Teknologi seperti avatar bahasa isyarat berbasis animasi 3D dan augmented reality mulai dikembangkan untuk menjembatani kesenjangan komunikasi, namun implementasi dan penerimaannya masih dalam tahap perkembangan.
Keterlibatan aktif komunitas tuna rungu dalam pengembangan teknologi ini menjadi kunci sukses keberlanjutan implementasinya.
Secara hukum, pengakuan bahasa isyarat sebagai bahasa resmi atau bahasa kedua di Indonesia masih perlu diperkuat agar kesetaraan hak komunikasi dapat terjamin.
Beberapa titik kritis:
1. Kebijakan tanpa basis komunitas: Program-program inklusi yang dikembangkan oleh pemerintah atau LSM sering mengadopsi model 'top-down'---mengimpor SIBI atau model bilingual (bahasa lisan + sistem kodifikasi) tanpa pelibatan substantif komunitas tuli. Akibatnya terjadi kesenjangan antara praktik di kelas dan kebutuhan bahasa komunitas.
2. Krisis tenaga pendidik berbahasa isyarat: Ketersediaan guru terlatih bahasa isyarat, interpreter yang tersertifikasi, dan materi pendidikan berkualitas masih sangat terbatas, terutama di daerah luar kota besar.
3. Representasi media yang simbolis: Dalam situasi darurat atau acara pemerintahan, kehadiran penerjemah bahasa isyarat kadang bersifat simbolik dan tidak konsisten; akses penyandang tuli terhadap informasi publik masih rentan.
4. Alat bantu bukan pengganti bahasa: Teknologi---dari subtitle otomatis hingga aplikasi terjemahan isyarat---memiliki peran penting. Namun teknologi tidak boleh menggantikan investasi pada pengajaran bahasa isyarat, pelatihan interpreter, dan pengakuan hukum. Aplikasi atau implant tidak boleh menjadi alasan untuk melemahkan kewajiban negara menjaga hak linguistik komunitas tuli.
Penutup: 23 September sebagai momen introspeksi kolektif
Hari Bahasa Isyarat Internasional adalah pengingat kritis bahwa bahasa isyarat lebih dari sekedar bahasa komunikasi; ia merupakan wujud nyata hak asasi yang perlu dilestarikan dan diakomodasi secara sistematis dalam ranah pendidikan, layanan publik, dan sosial budaya.
Kesadaran publik yang masih minim harus menjadi perhatian utama, terutama karena lebih dari 80% penyandang tuna rungu hidup di negara berkembang seperti Indonesia.
Pengakuan bahasa isyarat dalam kebijakan publik akan membuka akses mereka terhadap pendidikan berkualitas dan partisipasi sosial yang inklusif.

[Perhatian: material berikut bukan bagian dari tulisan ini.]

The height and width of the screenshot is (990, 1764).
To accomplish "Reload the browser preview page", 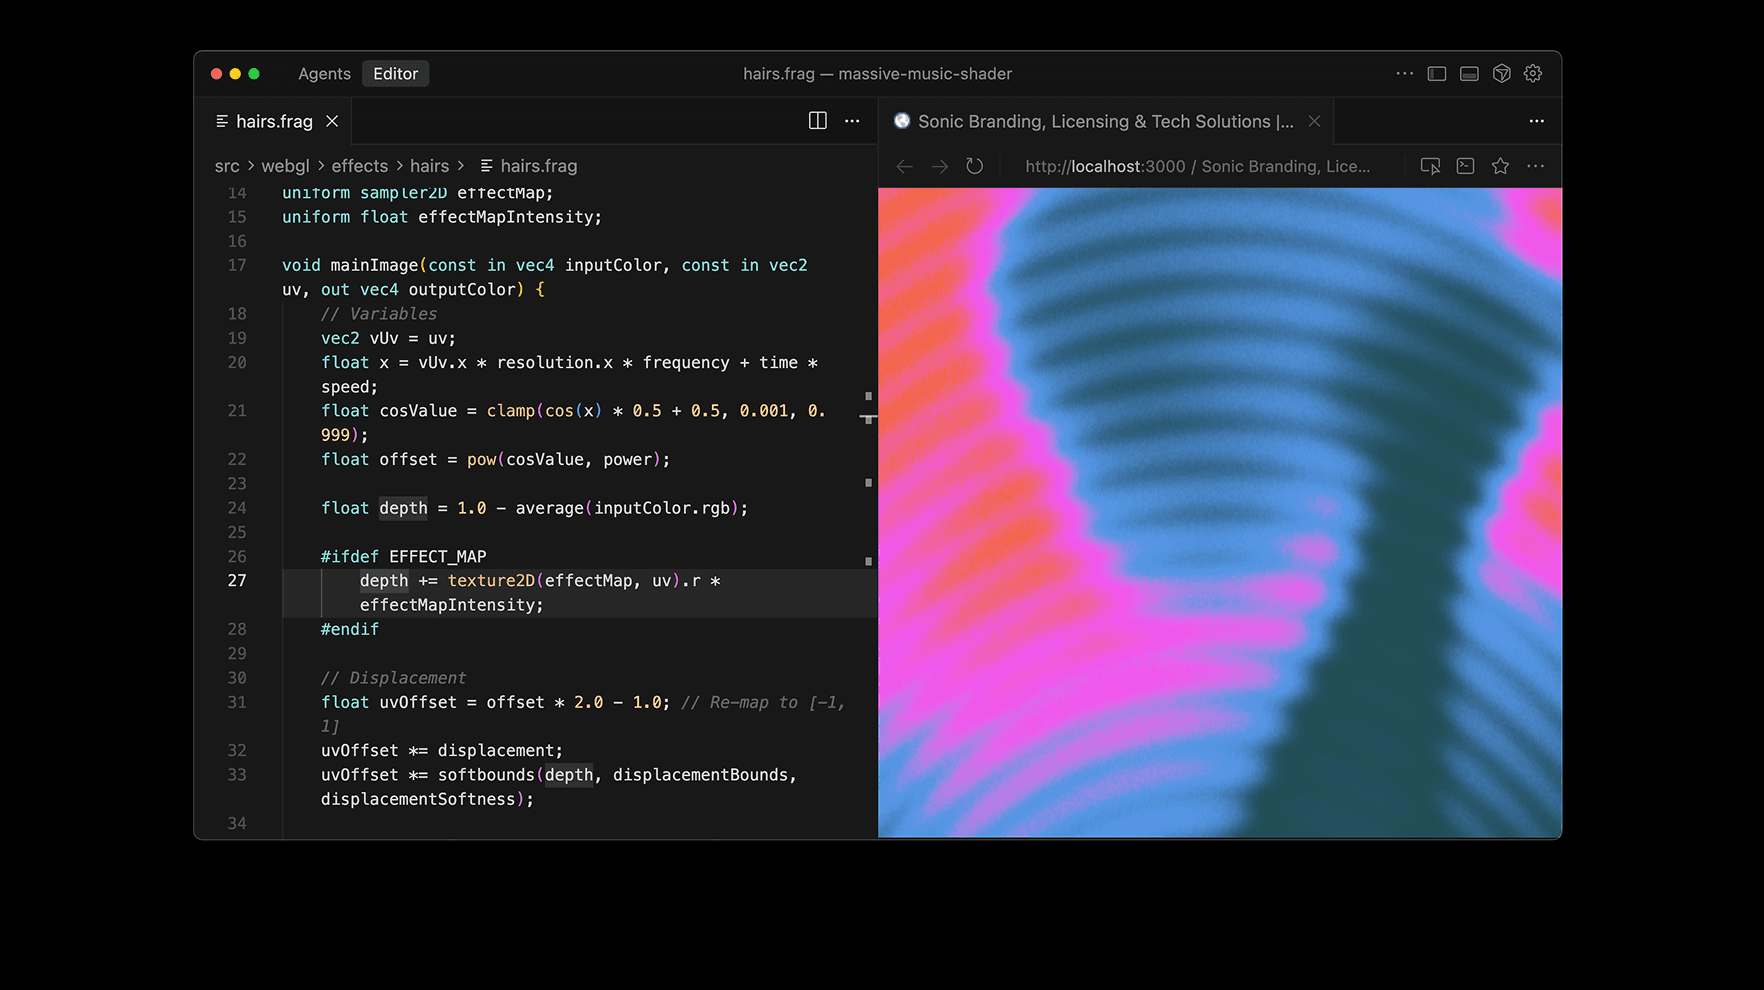I will point(974,166).
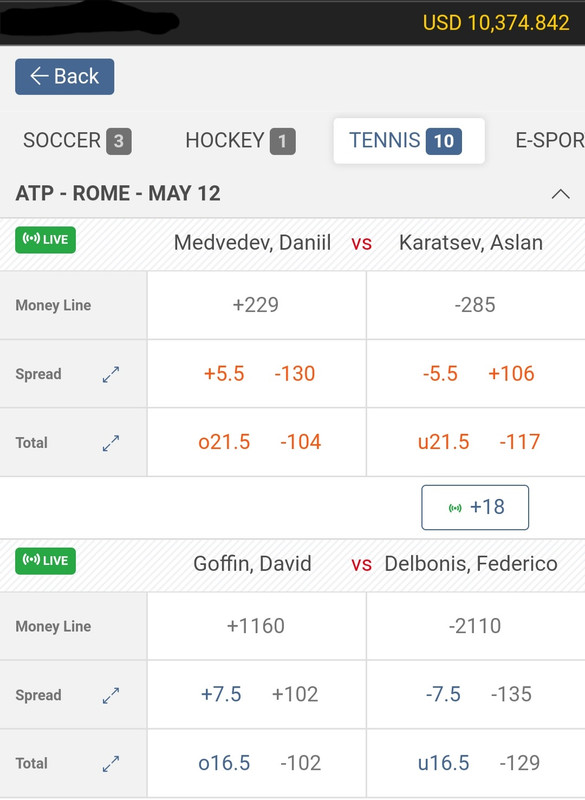View USD 10,374.842 account balance
Viewport: 585px width, 800px height.
pos(496,23)
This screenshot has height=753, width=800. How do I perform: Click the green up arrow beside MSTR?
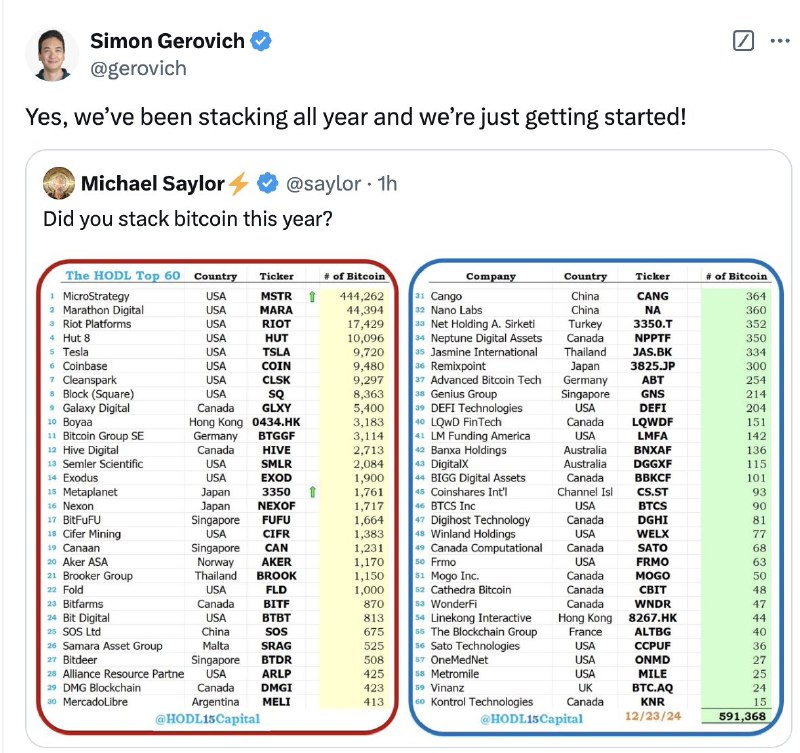point(312,296)
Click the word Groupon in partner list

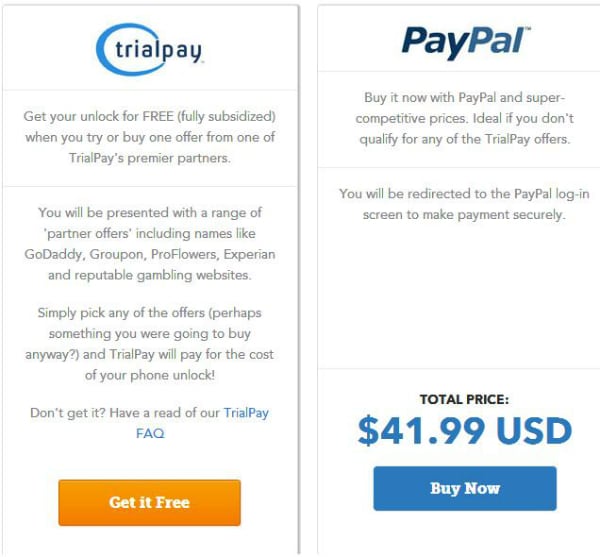point(118,254)
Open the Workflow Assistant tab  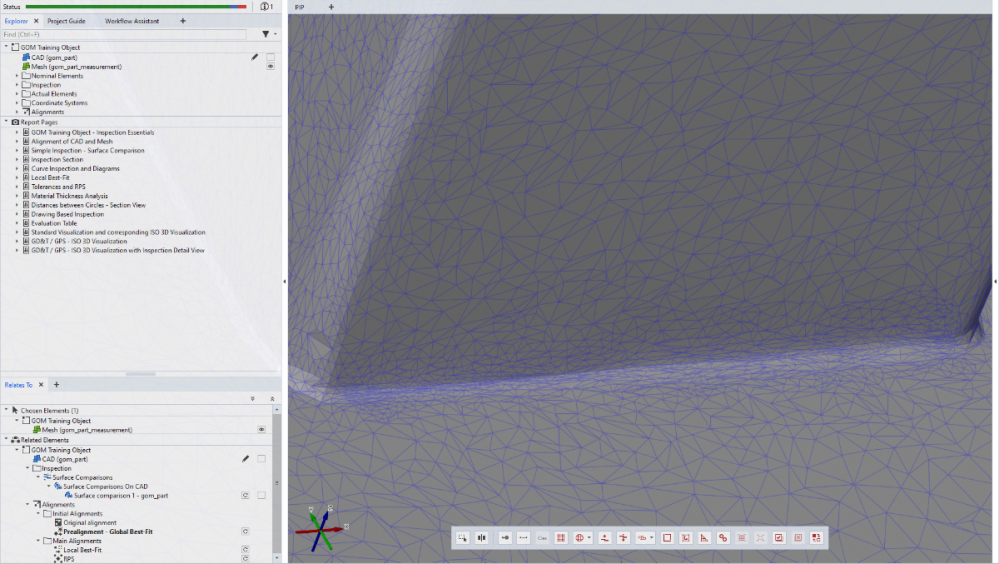coord(132,20)
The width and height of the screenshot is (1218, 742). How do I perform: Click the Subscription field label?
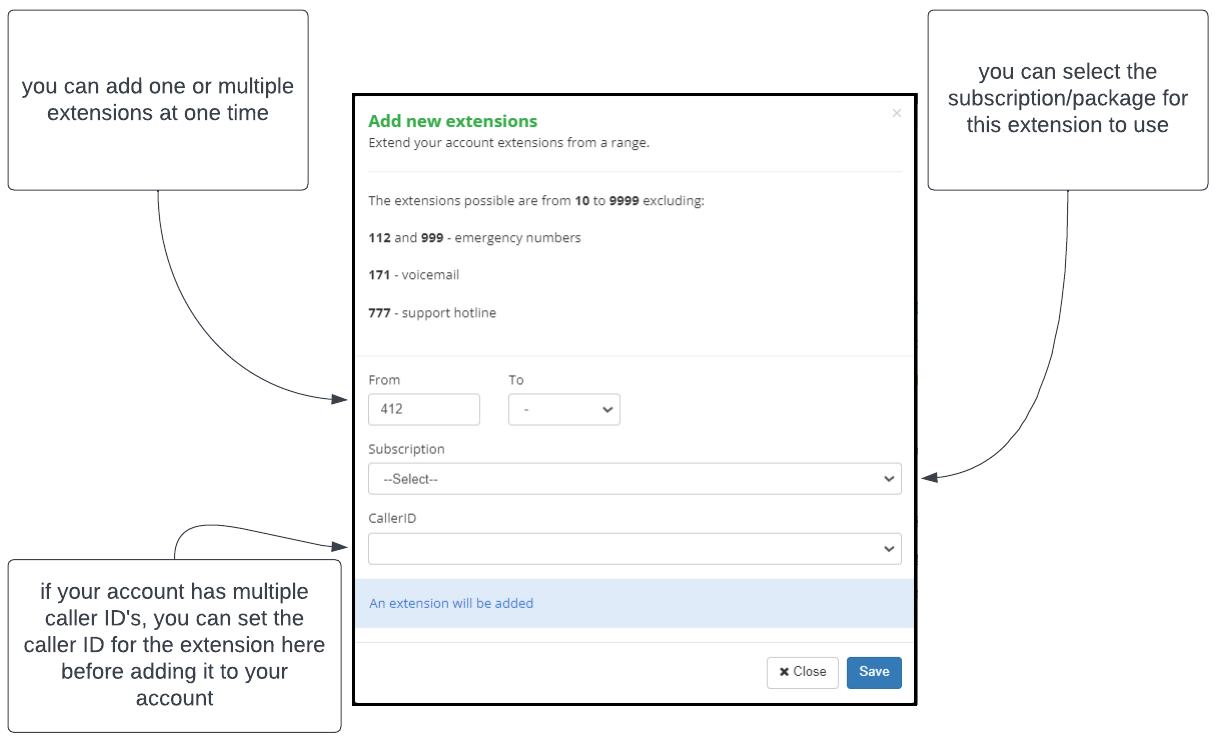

Institut pemerintahan, akademisi, aktivis, dan masyarakat luas wajib mengambil bagian dalam advokasi ini demi terciptanya masyarakat yang benar-benar adil dan berpihak pada keragaman bahasa dan budaya inklusif.
Dengan memperingati Hari Bahasa Isyarat Internasional, kita diajak menelusuri dimensi bahasa yang tak berbunyi namun sangat bermakna, meneguhkan bahwa keberagaman bahasa adalah kekayaan budaya manusia yang harus dihormati.
Di Indonesia, pengembangan dan pemanfaatan bahasa isyarat harus menjadi fondasi penting dalam kebijakan inklusi disabilitas, agar komunitas tuna rungu tidak menjadi "gagal komunikasi" dalam pembangunan sosial dan politik bangsa.